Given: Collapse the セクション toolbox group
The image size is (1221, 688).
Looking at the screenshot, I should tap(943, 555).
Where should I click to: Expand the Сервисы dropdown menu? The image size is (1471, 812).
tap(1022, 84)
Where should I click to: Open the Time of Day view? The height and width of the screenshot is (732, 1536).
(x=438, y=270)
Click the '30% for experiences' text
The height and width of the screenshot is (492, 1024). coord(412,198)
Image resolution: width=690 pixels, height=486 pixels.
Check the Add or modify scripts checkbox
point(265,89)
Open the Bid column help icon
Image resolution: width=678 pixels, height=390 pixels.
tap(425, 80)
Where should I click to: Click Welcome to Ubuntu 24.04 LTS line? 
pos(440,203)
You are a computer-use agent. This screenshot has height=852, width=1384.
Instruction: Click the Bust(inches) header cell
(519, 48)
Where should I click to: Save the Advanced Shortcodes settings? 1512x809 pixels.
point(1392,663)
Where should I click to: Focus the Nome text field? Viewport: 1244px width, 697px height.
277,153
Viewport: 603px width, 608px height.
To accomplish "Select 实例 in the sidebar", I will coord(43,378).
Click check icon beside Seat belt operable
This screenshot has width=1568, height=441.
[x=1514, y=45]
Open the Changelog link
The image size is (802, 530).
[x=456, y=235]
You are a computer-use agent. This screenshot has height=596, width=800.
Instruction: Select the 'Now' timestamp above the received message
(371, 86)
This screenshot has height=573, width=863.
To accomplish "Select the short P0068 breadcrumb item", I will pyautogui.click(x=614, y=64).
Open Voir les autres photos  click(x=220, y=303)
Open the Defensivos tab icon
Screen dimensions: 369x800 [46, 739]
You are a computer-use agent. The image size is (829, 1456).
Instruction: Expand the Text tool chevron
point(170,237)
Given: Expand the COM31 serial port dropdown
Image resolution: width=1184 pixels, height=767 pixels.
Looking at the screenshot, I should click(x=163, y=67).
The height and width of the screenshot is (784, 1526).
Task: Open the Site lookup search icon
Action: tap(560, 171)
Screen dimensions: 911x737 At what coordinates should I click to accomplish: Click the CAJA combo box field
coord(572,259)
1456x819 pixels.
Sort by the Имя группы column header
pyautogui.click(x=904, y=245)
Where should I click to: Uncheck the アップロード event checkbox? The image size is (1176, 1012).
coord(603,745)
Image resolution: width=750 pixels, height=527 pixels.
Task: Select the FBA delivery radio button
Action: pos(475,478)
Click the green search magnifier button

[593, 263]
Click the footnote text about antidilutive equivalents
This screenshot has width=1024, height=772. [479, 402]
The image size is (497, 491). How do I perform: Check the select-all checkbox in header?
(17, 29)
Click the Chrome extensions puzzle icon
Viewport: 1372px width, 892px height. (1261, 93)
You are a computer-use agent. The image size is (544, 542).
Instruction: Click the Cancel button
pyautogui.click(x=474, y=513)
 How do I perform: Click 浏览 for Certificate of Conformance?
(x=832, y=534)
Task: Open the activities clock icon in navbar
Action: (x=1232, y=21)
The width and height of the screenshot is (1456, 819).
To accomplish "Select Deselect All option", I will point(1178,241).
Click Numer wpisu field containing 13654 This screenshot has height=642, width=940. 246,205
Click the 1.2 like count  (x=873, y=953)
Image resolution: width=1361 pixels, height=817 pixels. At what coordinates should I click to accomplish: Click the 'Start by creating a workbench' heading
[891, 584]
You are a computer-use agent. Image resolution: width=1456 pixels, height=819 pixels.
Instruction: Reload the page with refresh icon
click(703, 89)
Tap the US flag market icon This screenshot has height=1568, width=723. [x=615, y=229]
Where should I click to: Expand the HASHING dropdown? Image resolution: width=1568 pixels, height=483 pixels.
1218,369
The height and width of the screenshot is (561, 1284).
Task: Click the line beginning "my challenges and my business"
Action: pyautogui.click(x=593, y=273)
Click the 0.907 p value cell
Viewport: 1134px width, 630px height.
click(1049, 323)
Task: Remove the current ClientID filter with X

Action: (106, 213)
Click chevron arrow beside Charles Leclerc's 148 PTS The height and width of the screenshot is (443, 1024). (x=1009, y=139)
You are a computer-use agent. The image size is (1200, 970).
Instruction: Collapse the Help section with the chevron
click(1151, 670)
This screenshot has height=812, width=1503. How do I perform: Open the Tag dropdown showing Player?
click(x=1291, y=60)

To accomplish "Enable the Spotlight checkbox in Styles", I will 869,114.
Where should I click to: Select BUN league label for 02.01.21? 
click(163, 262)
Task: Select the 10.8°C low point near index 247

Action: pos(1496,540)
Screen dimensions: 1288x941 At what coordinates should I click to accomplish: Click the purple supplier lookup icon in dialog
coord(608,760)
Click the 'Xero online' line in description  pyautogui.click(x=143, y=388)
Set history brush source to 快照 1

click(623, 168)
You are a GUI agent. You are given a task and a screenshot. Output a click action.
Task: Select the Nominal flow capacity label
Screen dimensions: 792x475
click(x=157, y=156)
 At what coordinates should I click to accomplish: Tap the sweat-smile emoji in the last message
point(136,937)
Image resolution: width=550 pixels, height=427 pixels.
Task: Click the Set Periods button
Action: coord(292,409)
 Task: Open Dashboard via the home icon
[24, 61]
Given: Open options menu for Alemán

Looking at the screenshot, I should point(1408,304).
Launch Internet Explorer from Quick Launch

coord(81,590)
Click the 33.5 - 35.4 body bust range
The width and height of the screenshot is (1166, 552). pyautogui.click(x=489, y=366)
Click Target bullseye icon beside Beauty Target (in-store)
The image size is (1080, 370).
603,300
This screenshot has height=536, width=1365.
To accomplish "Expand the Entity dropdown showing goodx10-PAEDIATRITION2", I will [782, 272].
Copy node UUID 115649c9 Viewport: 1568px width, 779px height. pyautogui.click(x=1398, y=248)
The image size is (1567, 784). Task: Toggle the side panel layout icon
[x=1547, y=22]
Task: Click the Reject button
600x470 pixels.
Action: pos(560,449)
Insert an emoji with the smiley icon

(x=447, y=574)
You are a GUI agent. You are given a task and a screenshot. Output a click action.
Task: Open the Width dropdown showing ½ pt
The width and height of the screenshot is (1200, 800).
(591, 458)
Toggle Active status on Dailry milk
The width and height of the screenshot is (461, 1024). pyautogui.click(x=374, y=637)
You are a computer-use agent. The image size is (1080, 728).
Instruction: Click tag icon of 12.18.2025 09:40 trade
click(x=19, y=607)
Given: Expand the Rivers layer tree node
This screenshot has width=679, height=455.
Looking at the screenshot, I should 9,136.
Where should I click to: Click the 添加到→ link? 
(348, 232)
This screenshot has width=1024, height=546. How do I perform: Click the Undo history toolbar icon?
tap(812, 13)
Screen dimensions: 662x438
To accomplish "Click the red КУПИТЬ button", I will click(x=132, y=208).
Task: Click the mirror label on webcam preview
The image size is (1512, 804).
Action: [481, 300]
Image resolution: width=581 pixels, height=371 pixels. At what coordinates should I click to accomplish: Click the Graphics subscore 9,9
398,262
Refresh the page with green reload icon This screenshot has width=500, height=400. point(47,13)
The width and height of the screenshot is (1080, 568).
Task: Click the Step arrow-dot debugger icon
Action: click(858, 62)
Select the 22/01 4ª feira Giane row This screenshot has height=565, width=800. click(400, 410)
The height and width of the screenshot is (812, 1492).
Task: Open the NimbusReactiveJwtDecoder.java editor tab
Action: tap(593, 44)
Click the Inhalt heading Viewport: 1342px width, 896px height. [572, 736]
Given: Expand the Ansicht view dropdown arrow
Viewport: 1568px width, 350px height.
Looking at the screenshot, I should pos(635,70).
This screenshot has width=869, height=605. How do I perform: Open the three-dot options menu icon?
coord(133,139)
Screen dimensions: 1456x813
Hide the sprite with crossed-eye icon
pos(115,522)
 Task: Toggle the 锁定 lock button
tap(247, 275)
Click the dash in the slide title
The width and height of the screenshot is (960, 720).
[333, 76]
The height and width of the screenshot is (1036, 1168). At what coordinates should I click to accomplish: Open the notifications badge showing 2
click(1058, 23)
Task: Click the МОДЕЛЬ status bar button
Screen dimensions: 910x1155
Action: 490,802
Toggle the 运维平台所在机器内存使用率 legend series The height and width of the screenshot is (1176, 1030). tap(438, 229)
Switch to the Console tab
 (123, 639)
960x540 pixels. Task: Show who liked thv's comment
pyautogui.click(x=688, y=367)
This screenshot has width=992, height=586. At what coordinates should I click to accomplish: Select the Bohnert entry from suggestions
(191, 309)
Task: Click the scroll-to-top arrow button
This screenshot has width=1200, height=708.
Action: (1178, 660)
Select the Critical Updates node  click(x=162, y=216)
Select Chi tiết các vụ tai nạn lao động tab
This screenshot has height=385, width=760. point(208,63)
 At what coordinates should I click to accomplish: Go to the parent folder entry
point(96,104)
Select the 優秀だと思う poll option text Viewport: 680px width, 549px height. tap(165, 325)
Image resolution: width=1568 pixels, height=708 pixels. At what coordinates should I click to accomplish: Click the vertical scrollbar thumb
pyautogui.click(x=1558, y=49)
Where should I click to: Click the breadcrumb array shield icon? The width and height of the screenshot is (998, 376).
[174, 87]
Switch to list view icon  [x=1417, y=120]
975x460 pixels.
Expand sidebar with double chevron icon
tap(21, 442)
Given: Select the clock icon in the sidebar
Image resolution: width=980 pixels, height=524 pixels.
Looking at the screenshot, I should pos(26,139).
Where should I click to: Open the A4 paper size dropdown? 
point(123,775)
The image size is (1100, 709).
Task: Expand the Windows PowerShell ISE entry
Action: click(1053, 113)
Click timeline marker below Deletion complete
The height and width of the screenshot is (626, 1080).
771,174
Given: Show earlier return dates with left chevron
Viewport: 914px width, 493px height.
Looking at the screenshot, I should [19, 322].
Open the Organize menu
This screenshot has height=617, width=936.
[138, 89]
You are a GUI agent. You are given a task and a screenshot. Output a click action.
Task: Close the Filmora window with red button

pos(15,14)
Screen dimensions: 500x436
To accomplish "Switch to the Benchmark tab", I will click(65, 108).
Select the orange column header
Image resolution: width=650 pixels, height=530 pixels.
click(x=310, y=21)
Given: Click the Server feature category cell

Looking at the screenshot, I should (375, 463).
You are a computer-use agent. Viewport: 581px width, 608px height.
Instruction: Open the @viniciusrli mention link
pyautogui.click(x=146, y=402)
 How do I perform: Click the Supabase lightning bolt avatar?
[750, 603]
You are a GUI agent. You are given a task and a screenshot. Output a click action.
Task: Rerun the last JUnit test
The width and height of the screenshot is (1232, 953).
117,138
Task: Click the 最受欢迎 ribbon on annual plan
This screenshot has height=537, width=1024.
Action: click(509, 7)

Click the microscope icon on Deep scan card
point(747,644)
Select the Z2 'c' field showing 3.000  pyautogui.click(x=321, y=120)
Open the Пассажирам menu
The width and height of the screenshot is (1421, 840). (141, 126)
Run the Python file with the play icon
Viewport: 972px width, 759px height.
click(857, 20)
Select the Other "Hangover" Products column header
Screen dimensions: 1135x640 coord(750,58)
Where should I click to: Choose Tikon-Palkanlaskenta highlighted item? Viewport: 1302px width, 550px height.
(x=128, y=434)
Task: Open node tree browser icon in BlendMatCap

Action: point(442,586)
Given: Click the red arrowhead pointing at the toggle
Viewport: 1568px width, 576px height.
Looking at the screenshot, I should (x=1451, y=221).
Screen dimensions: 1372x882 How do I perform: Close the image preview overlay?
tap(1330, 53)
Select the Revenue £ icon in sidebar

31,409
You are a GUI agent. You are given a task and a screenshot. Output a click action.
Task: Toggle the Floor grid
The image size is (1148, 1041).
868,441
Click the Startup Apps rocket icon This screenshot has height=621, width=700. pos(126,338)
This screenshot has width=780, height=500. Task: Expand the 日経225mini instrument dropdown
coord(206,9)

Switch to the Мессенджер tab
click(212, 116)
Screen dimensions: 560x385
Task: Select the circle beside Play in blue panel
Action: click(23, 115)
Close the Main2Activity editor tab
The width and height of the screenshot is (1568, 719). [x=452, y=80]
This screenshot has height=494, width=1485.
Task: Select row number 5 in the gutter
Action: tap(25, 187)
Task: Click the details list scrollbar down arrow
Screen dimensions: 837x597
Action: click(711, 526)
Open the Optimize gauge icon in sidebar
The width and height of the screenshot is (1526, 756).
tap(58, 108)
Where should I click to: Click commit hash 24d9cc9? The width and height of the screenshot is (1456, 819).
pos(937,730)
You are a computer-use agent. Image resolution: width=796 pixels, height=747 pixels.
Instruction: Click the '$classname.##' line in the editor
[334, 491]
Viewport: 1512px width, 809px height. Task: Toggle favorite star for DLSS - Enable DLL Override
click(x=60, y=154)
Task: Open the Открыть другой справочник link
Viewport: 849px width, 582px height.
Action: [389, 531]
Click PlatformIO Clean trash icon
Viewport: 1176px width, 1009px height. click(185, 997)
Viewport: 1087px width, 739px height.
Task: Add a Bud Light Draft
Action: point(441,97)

**Problem to work on:** Copy out the listing above exactly as given, from its first line through the line containing "tap(425, 80)", both included.

**Result of the task:**
Given: Collapse the セクション toolbox group
The image size is (1221, 688).
Looking at the screenshot, I should tap(943, 555).
Where should I click to: Expand the Сервисы dropdown menu? The image size is (1471, 812).
tap(1022, 84)
Where should I click to: Open the Time of Day view? The height and width of the screenshot is (732, 1536).
(x=438, y=270)
Click the '30% for experiences' text
The height and width of the screenshot is (492, 1024). coord(412,198)
Image resolution: width=690 pixels, height=486 pixels.
Check the Add or modify scripts checkbox
point(265,89)
Open the Bid column help icon
Image resolution: width=678 pixels, height=390 pixels.
tap(425, 80)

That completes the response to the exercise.